L’impatto economico del lavoro domestico

Le famiglie italiane investono complessivamente 13 miliardi di euro nel lavoro domestico, di cui 7,6 miliardi per i regolari e 5,4 miliardi per gli irregolari. Questi investimenti generano un risparmio di circa 6 miliardi di euro per lo Stato, che altrimenti dovrebbe sostenere i costi del ricovero in strutture per gli anziani accuditi a domicilio. Inoltre, la spesa delle famiglie ha un impatto positivo sull’economia, stimolando la produzione per 21,9 miliardi di euro e generando 253,8 milioni di nuove ore di lavoro.

La care economy, un pilastro del PIL

Il lavoro domestico contribuisce con 15,8 miliardi di euro al valore aggiunto nazionale, pari all’1% del PIL. Se si considera l’intero comparto della “care economy”, il valore raggiunge gli 84,4 miliardi di euro, ossia il 4,4% del PIL, superando settori chiave come l’agricoltura (39,5 miliardi) e la ristorazione (79,9 miliardi).

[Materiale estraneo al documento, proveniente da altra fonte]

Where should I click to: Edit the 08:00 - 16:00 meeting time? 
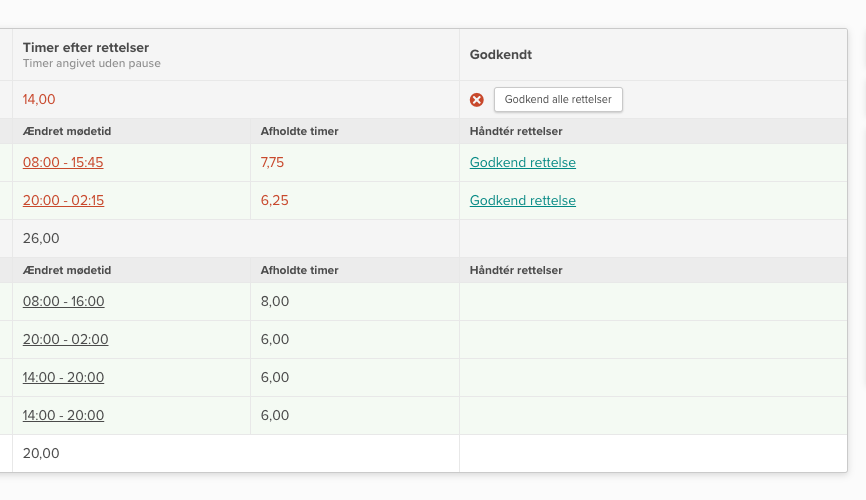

Le parole del Segretario Generale di DOMINA

Lorenzo Gasparrini, Segretario Generale di DOMINA, ha sottolineato: “Non solo grazie alle famiglie datoriali si riesce a sostenere il lavoro di cura, ma i 13 miliardi spesi dalle famiglie determinano uno stimolo alla produzione quantificabile in quasi 22 miliardi di euro. La nostra missione è non solo offrire assistenza e servizi, ma anche contribuire al riconoscimento della dignità di questo settore, perseguendo l’obiettivo di tutelare i diritti di lavoratori e datori di lavoro”.

Questo rapporto ribadisce il ruolo cruciale del lavoro domestico nell’economia italiana, evidenziando al contempo le sfide legate all’irregolarità e alla necessità di un maggiore supporto istituzionale.